Perfume Replacement: Avoid man-made, toxic perfumes filled with chemicals and hydrogenated oils and instead combine essential oils to create your own! Drip drops onto your pulse points, collarbone, the sides of your neck, and behind your ears.
- Bottle Wafting: Hold a bottle of oil at heart level and slowly bring it up to your nose, wafting in the smell. Start with shallow breaths and slowly breathe deeper if it feels right.
- Hand Cupping: Drip a few drops of oil into your palms, rub your hands together to spread out the oil, and then cup them over your nose and mouth. Again, start with shallow breaths before deep ones. Avoid the eyes here, and if you do get some in your eyes, wash it out with a carrier oil, not water.
- Steam Bowl: For rapid absorption, drip one or two drops of oil into a bowl of steaming water (use filtered water so no chlorine is inhaled). The heat will slightly reduce its therapeutic value but will quickly vaporize the oil for direct and potent delivery. With a towel covering both your head and the bowl, place your head over the bowl and breathe deeply, making sure to keep your eyes closed.
- Oral Ingestion: Essential oils can be powerful forms of medicine when ingested, but because of their potency, you should be cautious and consider using this method only with the guidance of a certified health practitioner. Certain oils (like clove and oregano) are considered too powerful for direct ingestion and should be diluted with water and taken sparingly for no more than a week. Avoid overwhelming your system, and remember that one to three drops diluted in water is usually plenty.

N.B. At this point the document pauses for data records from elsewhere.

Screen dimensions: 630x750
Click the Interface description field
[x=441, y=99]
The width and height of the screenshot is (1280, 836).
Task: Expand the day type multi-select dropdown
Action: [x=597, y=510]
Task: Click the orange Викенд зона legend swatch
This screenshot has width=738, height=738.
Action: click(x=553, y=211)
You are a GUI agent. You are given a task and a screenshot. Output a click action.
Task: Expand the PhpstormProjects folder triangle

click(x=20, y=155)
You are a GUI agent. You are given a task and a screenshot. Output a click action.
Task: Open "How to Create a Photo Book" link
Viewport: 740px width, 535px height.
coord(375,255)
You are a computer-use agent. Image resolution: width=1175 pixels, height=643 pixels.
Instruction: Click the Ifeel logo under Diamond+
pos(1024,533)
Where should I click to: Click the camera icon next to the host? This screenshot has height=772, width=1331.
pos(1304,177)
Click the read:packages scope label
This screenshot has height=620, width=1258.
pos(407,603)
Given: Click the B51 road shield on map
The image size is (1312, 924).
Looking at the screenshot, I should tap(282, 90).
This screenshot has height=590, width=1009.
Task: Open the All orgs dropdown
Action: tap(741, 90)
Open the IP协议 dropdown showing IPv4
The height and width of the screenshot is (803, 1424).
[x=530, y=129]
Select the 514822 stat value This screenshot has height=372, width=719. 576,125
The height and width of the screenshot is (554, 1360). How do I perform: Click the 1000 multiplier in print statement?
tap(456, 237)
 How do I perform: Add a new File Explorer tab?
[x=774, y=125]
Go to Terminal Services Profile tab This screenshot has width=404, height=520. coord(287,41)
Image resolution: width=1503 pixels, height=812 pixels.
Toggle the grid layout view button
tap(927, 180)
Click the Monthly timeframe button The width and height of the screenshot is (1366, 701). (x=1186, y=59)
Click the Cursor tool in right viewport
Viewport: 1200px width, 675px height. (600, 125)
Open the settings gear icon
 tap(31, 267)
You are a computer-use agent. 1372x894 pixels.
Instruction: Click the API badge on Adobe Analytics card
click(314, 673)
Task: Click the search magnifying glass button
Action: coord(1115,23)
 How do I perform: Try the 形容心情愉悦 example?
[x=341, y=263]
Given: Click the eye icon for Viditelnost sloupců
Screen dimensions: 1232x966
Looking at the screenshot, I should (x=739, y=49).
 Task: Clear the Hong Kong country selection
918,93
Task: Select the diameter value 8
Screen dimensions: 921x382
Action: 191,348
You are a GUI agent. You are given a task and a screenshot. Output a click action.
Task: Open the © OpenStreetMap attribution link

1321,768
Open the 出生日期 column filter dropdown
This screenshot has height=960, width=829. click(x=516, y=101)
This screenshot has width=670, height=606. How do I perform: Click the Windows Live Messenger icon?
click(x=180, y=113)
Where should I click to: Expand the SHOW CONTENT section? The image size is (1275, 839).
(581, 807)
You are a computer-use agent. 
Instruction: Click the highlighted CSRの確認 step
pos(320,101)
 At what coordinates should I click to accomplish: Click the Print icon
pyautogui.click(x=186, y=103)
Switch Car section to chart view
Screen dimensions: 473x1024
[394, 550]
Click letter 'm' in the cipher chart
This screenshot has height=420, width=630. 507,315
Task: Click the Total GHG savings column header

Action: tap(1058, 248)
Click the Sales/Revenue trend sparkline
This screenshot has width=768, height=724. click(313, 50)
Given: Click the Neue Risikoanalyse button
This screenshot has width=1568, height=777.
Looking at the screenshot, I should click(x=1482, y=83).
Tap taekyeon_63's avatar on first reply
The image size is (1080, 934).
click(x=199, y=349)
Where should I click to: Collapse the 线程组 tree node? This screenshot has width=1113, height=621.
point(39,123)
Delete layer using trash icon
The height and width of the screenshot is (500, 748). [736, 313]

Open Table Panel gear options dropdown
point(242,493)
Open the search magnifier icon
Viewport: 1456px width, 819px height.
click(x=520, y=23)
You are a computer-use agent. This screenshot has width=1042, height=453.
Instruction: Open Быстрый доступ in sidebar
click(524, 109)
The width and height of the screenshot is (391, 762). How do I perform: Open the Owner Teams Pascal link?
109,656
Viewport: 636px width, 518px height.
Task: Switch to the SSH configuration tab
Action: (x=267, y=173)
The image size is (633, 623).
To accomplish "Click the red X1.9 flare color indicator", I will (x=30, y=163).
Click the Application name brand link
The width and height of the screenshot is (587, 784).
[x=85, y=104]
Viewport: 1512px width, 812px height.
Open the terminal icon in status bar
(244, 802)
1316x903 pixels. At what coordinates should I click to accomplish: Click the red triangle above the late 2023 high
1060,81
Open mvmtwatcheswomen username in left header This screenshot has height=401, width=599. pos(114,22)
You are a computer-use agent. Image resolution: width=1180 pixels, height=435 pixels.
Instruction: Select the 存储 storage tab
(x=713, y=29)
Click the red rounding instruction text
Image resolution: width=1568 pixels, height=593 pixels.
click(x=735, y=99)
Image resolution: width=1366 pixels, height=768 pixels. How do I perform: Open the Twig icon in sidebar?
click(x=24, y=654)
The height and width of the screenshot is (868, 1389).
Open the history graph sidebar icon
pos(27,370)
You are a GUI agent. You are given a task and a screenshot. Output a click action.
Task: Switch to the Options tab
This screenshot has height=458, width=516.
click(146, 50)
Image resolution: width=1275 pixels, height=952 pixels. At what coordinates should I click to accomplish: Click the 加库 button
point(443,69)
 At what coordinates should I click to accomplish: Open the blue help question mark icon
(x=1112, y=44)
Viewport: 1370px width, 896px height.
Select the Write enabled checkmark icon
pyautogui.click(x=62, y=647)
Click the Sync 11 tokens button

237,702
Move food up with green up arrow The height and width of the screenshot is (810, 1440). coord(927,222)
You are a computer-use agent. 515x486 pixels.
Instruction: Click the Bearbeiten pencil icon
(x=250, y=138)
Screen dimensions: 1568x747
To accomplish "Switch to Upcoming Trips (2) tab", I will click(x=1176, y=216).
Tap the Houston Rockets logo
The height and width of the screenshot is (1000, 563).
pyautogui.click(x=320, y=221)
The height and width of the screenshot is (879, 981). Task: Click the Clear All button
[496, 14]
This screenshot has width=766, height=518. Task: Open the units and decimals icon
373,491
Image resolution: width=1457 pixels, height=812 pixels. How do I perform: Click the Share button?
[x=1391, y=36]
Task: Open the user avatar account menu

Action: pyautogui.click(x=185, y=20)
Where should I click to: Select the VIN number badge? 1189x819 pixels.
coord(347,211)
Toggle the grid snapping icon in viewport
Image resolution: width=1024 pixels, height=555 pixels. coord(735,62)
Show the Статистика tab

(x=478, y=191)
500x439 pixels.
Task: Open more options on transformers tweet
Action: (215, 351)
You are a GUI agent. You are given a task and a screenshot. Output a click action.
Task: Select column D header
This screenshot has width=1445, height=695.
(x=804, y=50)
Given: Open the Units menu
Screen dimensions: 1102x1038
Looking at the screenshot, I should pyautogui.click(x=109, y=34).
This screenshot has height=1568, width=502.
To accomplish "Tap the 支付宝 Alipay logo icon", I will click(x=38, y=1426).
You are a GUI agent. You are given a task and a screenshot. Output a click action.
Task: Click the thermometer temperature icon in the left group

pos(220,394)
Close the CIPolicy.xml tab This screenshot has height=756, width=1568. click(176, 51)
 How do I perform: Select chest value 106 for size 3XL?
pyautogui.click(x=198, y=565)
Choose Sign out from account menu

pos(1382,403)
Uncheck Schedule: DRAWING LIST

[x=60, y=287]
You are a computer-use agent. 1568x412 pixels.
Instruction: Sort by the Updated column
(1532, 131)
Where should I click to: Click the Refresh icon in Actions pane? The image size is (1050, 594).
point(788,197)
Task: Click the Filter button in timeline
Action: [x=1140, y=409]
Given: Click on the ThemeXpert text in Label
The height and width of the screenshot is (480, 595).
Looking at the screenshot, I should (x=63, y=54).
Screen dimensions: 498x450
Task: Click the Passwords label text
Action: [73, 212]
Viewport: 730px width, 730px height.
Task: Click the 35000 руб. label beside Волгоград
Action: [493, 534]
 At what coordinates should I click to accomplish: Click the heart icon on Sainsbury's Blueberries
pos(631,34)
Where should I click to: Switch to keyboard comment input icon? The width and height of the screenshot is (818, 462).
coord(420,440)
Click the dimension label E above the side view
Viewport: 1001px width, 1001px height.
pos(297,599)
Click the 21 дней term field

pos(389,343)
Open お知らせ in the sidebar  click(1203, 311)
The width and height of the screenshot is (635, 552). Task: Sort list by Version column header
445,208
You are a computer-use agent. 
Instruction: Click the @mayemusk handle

NOTE: Because of the powerfully medicinal, hormone-affecting properties of essential oils, people who are pregnant or on blood-thinning heart medications should avoid the following oils:
Pregnancy: Cinnamon, clove, clary sage, fennel, jasmine, cypress, marjoram, myrrh, rose, thyme, sage, rosemary, and basil.
Heart Medications: Cypress, ginger, sage, rosemary, thyme, and clary sage.
When a medicinal practice lasts through thousands of years of history, it’s usually for a good reason!
Essential oils are still used today because they so clearly benefit our lives. With the above information, you’re well-equipped to start incorporating the healing power of essential oils into your own life.
As always, when introducing your system to new things, take it slow! Dilute your oils, start with shallow breaths, and use some of the gentler application methods to avoid overwhelming your system.
Make sure to buy only organic, certified pure, therapeutic-grade essential oils to ensure they are not synthetic and medicinally worthless.